The application of powerful statistical techniques to problems in cognitive psychology has engendered a variety of normative, incidence‐based accounts of perception. Since the 1980s, a technology of parallel computation based loosely on an idealization of the neuron has driven the creation of a proliferation of devices that perform intelligent acts. The exact modeling of neurophysiology is rare in this enterprise, though probabilistic models attired as neural nets enjoy a hopeful if unearned appearance of naturalness that older, algorithmic explanations of cognitive processes unquestionably lack. As a theory of human cognitive function, it is more truthful to say that deep learning implementations characterize the human actor as an office full of clerks at an insurance company, endlessly tallying the incidence of different states in one domain (perhaps age and zip code, or the bitmap of the momentary auditory effect of a noise burst in the spectrum) and associating them (perhaps in a nonlinear projection) with those in another domain (perhaps the risk of major surgery, or the place of articulation of a consonant).

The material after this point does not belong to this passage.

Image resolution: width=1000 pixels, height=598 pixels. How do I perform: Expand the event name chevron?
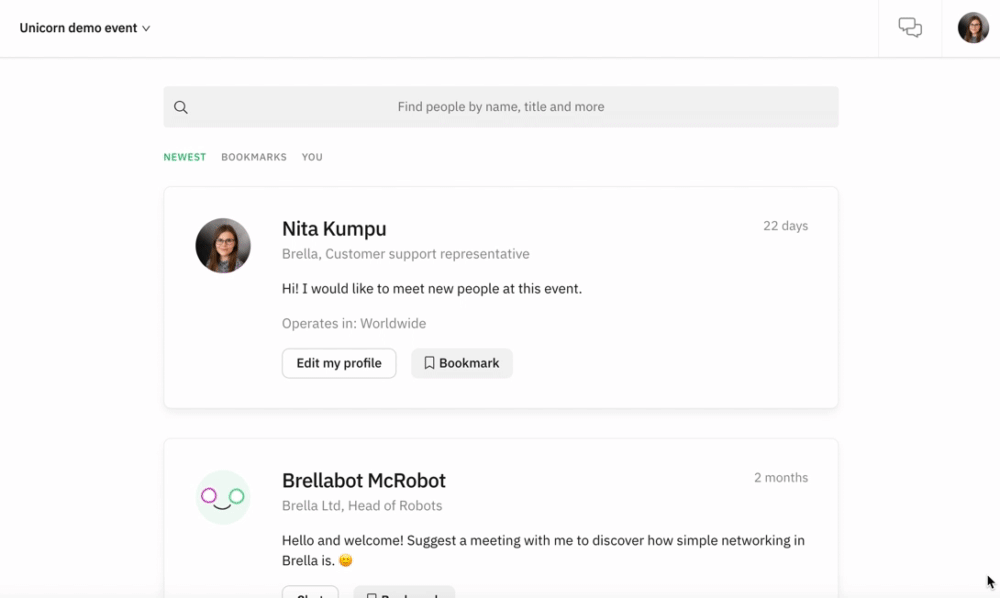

In the perception of speech and language, the ability of perceivers to differentiate levels of linguistic structure has been attributed to a sensitivity to inhomogeneities in distributions of specific instances of sounds, words, and phrases. Although a dispute has taken shape about the exact dimensions of the domain within which sensitivity to distributions can be useful (e.g. Peña et al., 2002; contra Seidenberg, MacDonald, & Saffran, 2002), there is confident agreement that a distributional analysis of a stream of speech is performed in order to derive a linguistic phonetic segmental sequence. Indeed, this is claimed as one key component of language acquisition in early childhood (Saffran, Aslin, & Newport, 1996). The presumption of this assertion obliges a listener to establish and maintain in memory a distribution of auditory tokens projectable into phonetic types (Holt & Lotto, 2006). This is surely false. The rapid decay of an auditory trace of speech leaves it uniquely unfit for functions requiring memory lasting longer than 100 ms, and for this reason it is simply implausible that stable perceptual categories rest on durable representations of auditory exemplars of speech samples. Moreover, the notion of perceptual organization presented in this chapter argues that a speech stream is not usefully represented as a series of individual cues, whether for perceptual organization or for analysis. In fact, in order to determine that a particular acoustic moment is a cue, a perceptual function already sensitive to coordinate variation must apply. Whether or not a person other than a researcher compiling entries in the Dictionary of American Regional English can become sensitive to distributions of linguistic properties as such, it is exceedingly unlikely that the perceptual resolution of linguistic properties in utterances is much influenced by representations of the statistical properties of speech sounds. Indeed, the neural clerks would be free to tally what they will, but perception must act first to provide the instances.